**Work to do**:
Can you rewrite the part of the listing that opens with the line containing "The height and" and closes with the line containing "[x=1100, y=240]", swapping "tall door" for "narrow door" and leaving everything else as it is?

**Material supplied**:
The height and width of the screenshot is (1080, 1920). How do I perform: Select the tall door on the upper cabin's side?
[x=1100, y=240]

...

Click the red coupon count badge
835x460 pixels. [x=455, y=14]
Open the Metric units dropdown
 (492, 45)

**Solved exercise**:
The height and width of the screenshot is (1080, 1920). How do I perform: Select the narrow door on the upper cabin's side?
[x=1100, y=240]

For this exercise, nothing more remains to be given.